Johanna und Anna sind Studentinnen. Als sie im März in ihre neue Wohnung zogen, übernahmen sie einen Keller mit Gerümpel. Leichen waren darin nicht zu finden, aber ein geheimnisvolles Sparbuch. Wie sich herausgestellt hat, liegt es dort schon seit 1979.

Ein altes, verstaubtes rotes Sparbuch lag im Keller der neuen Wohnung, irgendwo zwischen alten Truhen, Schränken und einer Menge Dreck. Enttäuscht legten es die beiden beiseite. 1,85 DM hatte der Sparkassenkunde angesammelt, nichts aufregendes also. Nicht mal ein Euro. Nicht mal einen Milchkaffee kann man damit bezahlen.

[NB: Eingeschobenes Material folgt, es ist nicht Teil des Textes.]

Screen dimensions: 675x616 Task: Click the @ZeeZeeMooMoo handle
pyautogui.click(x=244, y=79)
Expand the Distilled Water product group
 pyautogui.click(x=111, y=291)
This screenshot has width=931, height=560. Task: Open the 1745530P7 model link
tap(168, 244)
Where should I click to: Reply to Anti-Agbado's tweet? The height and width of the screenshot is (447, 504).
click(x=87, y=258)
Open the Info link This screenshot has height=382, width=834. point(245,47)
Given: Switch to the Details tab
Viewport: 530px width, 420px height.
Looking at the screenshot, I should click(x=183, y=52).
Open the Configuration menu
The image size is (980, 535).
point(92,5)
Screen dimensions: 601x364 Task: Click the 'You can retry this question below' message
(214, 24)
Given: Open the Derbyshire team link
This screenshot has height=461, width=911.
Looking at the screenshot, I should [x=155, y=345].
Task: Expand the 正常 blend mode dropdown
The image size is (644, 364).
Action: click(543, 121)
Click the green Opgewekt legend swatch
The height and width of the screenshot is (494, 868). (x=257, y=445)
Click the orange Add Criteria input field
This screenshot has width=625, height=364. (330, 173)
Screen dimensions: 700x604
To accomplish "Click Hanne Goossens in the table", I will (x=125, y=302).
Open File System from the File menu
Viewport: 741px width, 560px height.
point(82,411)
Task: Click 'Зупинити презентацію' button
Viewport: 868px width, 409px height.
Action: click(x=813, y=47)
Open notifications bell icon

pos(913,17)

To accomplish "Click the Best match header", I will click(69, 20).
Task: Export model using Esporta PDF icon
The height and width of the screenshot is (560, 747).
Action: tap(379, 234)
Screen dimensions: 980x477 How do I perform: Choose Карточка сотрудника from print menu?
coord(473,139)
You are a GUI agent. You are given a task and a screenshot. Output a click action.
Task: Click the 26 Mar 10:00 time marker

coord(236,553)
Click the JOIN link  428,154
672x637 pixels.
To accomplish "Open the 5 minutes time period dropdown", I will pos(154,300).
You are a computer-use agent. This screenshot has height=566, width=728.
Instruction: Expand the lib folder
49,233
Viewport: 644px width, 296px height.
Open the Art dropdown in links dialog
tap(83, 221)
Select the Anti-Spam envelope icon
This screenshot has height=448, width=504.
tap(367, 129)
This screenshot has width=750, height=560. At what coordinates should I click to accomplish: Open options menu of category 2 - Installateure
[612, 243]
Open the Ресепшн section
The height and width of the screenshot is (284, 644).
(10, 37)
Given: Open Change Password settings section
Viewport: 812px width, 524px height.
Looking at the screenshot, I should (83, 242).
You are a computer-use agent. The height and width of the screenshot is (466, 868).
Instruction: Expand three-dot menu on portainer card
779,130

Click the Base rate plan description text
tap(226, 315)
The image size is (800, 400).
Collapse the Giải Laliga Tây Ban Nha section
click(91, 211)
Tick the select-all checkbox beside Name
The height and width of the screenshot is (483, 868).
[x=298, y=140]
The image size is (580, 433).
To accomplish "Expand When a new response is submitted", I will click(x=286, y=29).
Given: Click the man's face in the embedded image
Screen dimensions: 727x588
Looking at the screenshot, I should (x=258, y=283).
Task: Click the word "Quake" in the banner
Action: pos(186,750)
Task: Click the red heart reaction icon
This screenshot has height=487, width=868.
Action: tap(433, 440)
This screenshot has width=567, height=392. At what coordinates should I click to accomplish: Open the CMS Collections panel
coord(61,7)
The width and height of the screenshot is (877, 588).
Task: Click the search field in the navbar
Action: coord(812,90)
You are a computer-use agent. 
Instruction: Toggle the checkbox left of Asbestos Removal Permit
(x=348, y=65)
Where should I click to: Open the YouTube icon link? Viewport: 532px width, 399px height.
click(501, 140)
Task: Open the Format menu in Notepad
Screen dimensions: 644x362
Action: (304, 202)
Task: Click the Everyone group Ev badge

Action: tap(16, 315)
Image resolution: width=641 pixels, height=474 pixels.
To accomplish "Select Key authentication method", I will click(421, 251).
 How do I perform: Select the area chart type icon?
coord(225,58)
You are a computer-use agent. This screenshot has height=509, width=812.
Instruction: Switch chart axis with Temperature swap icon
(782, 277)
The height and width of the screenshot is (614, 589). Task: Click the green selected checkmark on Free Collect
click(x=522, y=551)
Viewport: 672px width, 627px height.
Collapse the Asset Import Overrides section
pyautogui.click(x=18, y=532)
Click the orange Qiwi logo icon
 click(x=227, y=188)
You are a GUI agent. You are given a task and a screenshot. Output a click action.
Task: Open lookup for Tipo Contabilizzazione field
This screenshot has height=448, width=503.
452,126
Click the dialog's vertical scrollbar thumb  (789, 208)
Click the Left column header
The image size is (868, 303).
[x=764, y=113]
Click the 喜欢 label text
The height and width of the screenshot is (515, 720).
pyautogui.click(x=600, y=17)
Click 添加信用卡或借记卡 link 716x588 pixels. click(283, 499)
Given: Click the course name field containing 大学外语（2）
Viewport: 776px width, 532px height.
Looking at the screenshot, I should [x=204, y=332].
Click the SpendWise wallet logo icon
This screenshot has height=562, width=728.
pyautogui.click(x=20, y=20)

Oder doch? Als die beiden das Fundstück zur Sparkasse brachten, glaubten sie, sie hätten sich verhört. Seit 1979 lag das Büchlein im Keller, die 1,85 DM waren inzwischen 16,36 Euro wert! Leider konnten die frischgebackenen Schatzfinder das Büchlein nicht behalten. Die Sparkasse an der Habsburgerstraße sucht jetzt nach dem Kontoinhaber.